**ABOUT THIS TASK:**
The whole listing below should be output again, word for word.

**MATERIAL FOR THIS EXERCISE:**
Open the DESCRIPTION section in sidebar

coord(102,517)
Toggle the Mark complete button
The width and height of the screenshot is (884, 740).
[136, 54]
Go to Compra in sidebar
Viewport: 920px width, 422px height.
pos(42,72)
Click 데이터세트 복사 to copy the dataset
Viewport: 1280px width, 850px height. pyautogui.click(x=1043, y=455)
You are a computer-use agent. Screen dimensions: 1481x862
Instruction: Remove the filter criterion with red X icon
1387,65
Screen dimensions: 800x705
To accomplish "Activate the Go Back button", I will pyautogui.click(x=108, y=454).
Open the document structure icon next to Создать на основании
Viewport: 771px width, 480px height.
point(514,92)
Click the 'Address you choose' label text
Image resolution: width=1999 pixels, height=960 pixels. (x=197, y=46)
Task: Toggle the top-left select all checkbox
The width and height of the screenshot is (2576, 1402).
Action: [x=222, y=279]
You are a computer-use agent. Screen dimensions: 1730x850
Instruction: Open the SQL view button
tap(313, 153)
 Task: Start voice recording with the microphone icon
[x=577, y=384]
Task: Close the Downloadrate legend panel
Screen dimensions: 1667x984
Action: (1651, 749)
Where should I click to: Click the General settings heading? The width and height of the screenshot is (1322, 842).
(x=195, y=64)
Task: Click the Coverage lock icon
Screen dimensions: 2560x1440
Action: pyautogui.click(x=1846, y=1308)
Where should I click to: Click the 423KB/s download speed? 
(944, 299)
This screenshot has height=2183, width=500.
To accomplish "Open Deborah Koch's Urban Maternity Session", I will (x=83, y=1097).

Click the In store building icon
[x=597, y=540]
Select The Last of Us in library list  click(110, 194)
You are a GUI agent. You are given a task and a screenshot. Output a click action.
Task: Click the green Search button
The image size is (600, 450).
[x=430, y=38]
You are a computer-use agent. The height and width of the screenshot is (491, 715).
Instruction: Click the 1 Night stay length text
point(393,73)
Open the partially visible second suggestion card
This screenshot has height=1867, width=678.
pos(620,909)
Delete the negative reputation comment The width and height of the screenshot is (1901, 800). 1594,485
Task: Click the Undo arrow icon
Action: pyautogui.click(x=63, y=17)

**ANSWER BELOW:**
Open the DESCRIPTION section in sidebar

coord(102,517)
Toggle the Mark complete button
The width and height of the screenshot is (884, 740).
[136, 54]
Go to Compra in sidebar
Viewport: 920px width, 422px height.
pos(42,72)
Click 데이터세트 복사 to copy the dataset
Viewport: 1280px width, 850px height. pyautogui.click(x=1043, y=455)
You are a computer-use agent. Screen dimensions: 1481x862
Instruction: Remove the filter criterion with red X icon
1387,65
Screen dimensions: 800x705
To accomplish "Activate the Go Back button", I will pyautogui.click(x=108, y=454).
Open the document structure icon next to Создать на основании
Viewport: 771px width, 480px height.
point(514,92)
Click the 'Address you choose' label text
Image resolution: width=1999 pixels, height=960 pixels. (x=197, y=46)
Task: Toggle the top-left select all checkbox
The width and height of the screenshot is (2576, 1402).
Action: [x=222, y=279]
You are a computer-use agent. Screen dimensions: 1730x850
Instruction: Open the SQL view button
tap(313, 153)
 Task: Start voice recording with the microphone icon
[x=577, y=384]
Task: Close the Downloadrate legend panel
Screen dimensions: 1667x984
Action: (1651, 749)
Where should I click to: Click the General settings heading? The width and height of the screenshot is (1322, 842).
(x=195, y=64)
Task: Click the Coverage lock icon
Screen dimensions: 2560x1440
Action: pyautogui.click(x=1846, y=1308)
Where should I click to: Click the 423KB/s download speed? 
(944, 299)
This screenshot has height=2183, width=500.
To accomplish "Open Deborah Koch's Urban Maternity Session", I will (x=83, y=1097).

Click the In store building icon
[x=597, y=540]
Select The Last of Us in library list  click(110, 194)
You are a GUI agent. You are given a task and a screenshot. Output a click action.
Task: Click the green Search button
The image size is (600, 450).
[x=430, y=38]
You are a computer-use agent. The height and width of the screenshot is (491, 715).
Instruction: Click the 1 Night stay length text
point(393,73)
Open the partially visible second suggestion card
This screenshot has height=1867, width=678.
pos(620,909)
Delete the negative reputation comment The width and height of the screenshot is (1901, 800). 1594,485
Task: Click the Undo arrow icon
Action: pyautogui.click(x=63, y=17)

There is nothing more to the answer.